Twenty seconds, and we have the answer. Think about that for a moment. How long would it have taken a mere quarter-century ago? Dr. Boli suspects that it literally could not have been done. The poem was, as far as he knows, never reprinted after its initial appearance; it can be found only in the June, 1830, issue of The Casket. Probably half a dozen libraries in the world, at the very most, have copies of that magazine in dusty bound volumes somewhere. The odds are pretty well stacked against stumbling across one of them by accident. It might occur to one in a brilliant flash of insight that the poem had come from a current magazine; but even then, to search through all the extant magazines published in 1830 in all the libraries in North America would have been such a daunting project that one would almost certainly not have begun it.
Every once in a while, when we wonder whether the Internet is good for anything but YouTube comments and quack cancer cures, we can remind ourselves that it makes whole species of knowledge possible that were not possible before.
From an article at the end of a long stream of clicks:
So ended one of the most notorious (and mostly unknown until now) chapters in NFL history.
This is a sentence that leaves one staring into the screen in puzzlement. Dr. Boli has not run into this meaning of “notorious” before. But it is an adjective, after all, and as a certain Mr. Dumpty once said: “They’ve a temper, some of them—particularly verbs: they’re the proudest—adjectives you can do anything with, but not verbs—however, I can manage the whole lot of them! Impenetrability! That’s what I say!”
This is a short review of Robur-le-Conquérant by Jules Verne, which appeared in La Nouvelle Revue when the book came out in 1886. Dr. Boli has hurriedly scribbled a translation from the French, for no other reason than that nobody else would do it.

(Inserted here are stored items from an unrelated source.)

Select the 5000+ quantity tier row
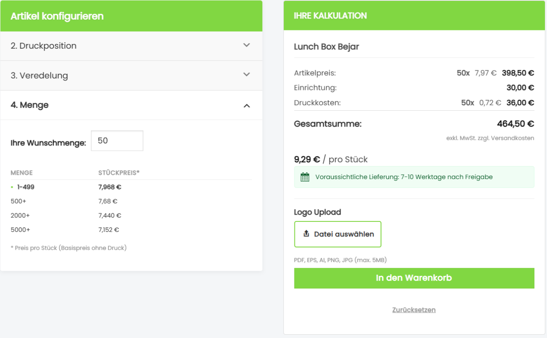Screen dimensions: 547x338 point(20,230)
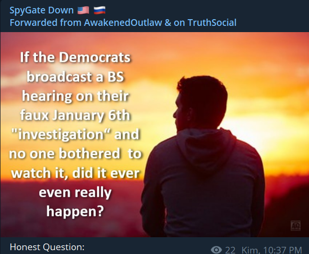Image resolution: width=309 pixels, height=254 pixels.
Task: Click the word TruthSocial in the header
Action: 212,23
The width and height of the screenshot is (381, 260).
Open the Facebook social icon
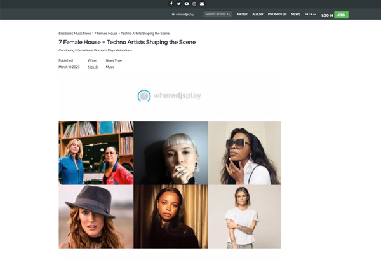pos(171,4)
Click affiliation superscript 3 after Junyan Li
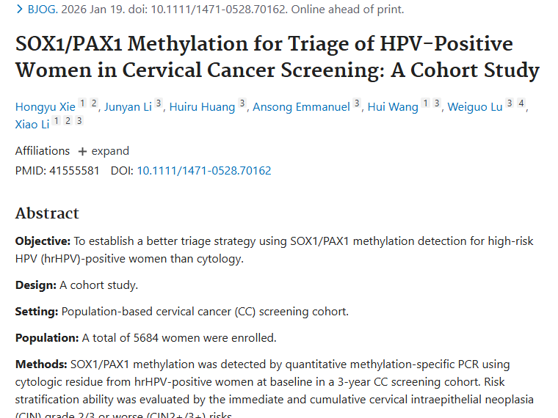Image resolution: width=558 pixels, height=418 pixels. (x=158, y=103)
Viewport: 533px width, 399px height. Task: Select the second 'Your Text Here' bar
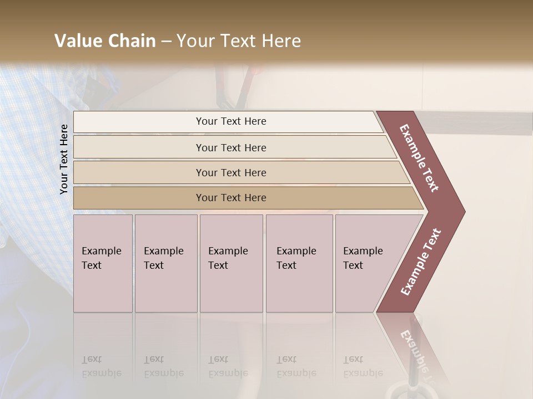[235, 147]
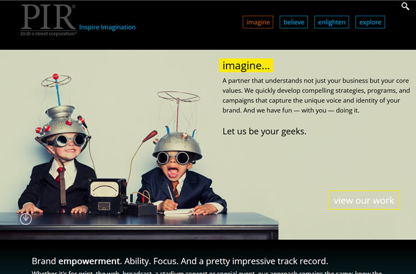Click the white notepad on the desk
Screen dimensions: 416x274
(x=179, y=212)
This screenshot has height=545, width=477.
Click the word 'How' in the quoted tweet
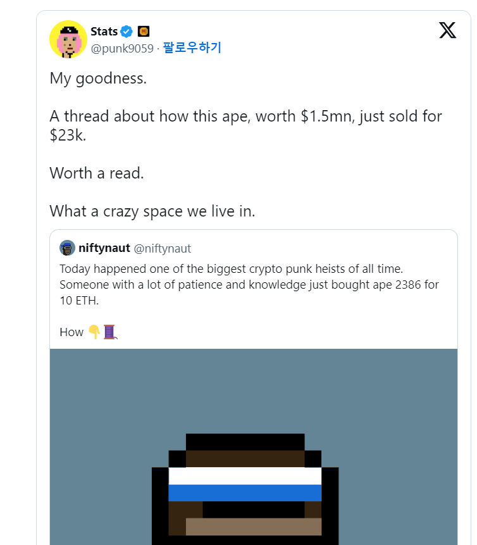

The work of Jules Verne, which has numerous enthusiasts, certainly has its detractors as well. They accuse it of mixing up fantasy too intimately with science, and of troubling young intellects with ideas that are false, or incompletely true, about the phenomena on which modern science has still shed little light. Either way, no one can deny that the ingenious and audacious author has marked out a new territory all his own in our contemporary literature, and that is certainly a kind of talent that is not without merit. His new work is no less original and no less bold than its predecessors. Again an engineer is the hero, but this time it is the immensity of the heavens that is the theater of his adventures and experiments. Robur the Conqueror is the inventor of an aerodrome with seventy-four helices and two propellers: the Albatross, which guarantees him the empire of the air. Alone, convinced that each invention must come at its proper time, and that science ought not to outstrip morality, he disappears, taking with him his secret that could change the social and political conditions of the world. But he announces that he will return the moment humanity is knowledgeable enough to profit from that secret, and wise enough not to abuse it. Of course, as in all his novels, M. Jules Verne has added a considerable amount of humor and gaiety to Robur the Conqueror, and his innumerable readers will once again pass some delightful hours in enjoying these marvelous and entertaining adventures.